* Provided records *
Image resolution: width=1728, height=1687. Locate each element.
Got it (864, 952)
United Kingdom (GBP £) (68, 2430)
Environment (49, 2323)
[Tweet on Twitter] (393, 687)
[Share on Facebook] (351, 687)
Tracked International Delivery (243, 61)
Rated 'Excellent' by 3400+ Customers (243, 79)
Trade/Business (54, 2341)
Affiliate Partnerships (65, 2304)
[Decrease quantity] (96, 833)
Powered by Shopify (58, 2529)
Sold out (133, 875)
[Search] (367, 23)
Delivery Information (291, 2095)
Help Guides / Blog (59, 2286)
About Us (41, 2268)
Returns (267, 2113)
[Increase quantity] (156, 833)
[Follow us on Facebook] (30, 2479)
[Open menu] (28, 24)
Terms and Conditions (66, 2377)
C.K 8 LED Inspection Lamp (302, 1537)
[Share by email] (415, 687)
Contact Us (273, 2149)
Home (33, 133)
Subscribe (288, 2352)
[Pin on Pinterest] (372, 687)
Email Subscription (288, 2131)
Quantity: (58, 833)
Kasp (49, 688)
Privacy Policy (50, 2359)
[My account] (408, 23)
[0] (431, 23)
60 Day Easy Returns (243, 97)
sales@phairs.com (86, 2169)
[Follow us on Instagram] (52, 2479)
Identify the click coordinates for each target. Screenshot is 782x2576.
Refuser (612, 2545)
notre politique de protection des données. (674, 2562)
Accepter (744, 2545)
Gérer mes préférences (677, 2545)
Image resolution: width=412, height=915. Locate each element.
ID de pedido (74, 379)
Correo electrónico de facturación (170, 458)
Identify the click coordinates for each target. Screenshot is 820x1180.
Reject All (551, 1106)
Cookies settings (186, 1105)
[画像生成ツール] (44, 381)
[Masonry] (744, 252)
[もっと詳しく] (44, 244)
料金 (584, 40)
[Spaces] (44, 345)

* Your instructions *
Give the listing again in full, with every line intact.

* Result for this exercise *
Image resolution: width=1728, height=1687. Locate each element.
Got it (864, 952)
United Kingdom (GBP £) (68, 2430)
Environment (49, 2323)
[Tweet on Twitter] (393, 687)
[Share on Facebook] (351, 687)
Tracked International Delivery (243, 61)
Rated 'Excellent' by 3400+ Customers (243, 79)
Trade/Business (54, 2341)
Affiliate Partnerships (65, 2304)
[Decrease quantity] (96, 833)
Powered by Shopify (58, 2529)
Sold out (133, 875)
[Search] (367, 23)
Delivery Information (291, 2095)
Help Guides / Blog (59, 2286)
About Us (41, 2268)
Returns (267, 2113)
[Increase quantity] (156, 833)
[Follow us on Facebook] (30, 2479)
[Open menu] (28, 24)
Terms and Conditions (66, 2377)
C.K 8 LED Inspection Lamp (302, 1537)
[Share by email] (415, 687)
Contact Us (273, 2149)
Home (33, 133)
Subscribe (288, 2352)
[Pin on Pinterest] (372, 687)
Email Subscription (288, 2131)
Quantity: (58, 833)
Kasp (49, 688)
Privacy Policy (50, 2359)
[My account] (408, 23)
[0] (431, 23)
60 Day Easy Returns (243, 97)
sales@phairs.com (86, 2169)
[Follow us on Instagram] (52, 2479)
Identify the click coordinates for each target. Screenshot is 782x2576.
Refuser (612, 2545)
notre politique de protection des données. (674, 2562)
Accepter (744, 2545)
Gérer mes préférences (677, 2545)
Image resolution: width=412, height=915. Locate each element.
ID de pedido (74, 379)
Correo electrónico de facturación (170, 458)
Identify the click coordinates for each target. Screenshot is 820x1180.
Reject All (551, 1106)
Cookies settings (186, 1105)
[画像生成ツール] (44, 381)
[Masonry] (744, 252)
[もっと詳しく] (44, 244)
料金 (584, 40)
[Spaces] (44, 345)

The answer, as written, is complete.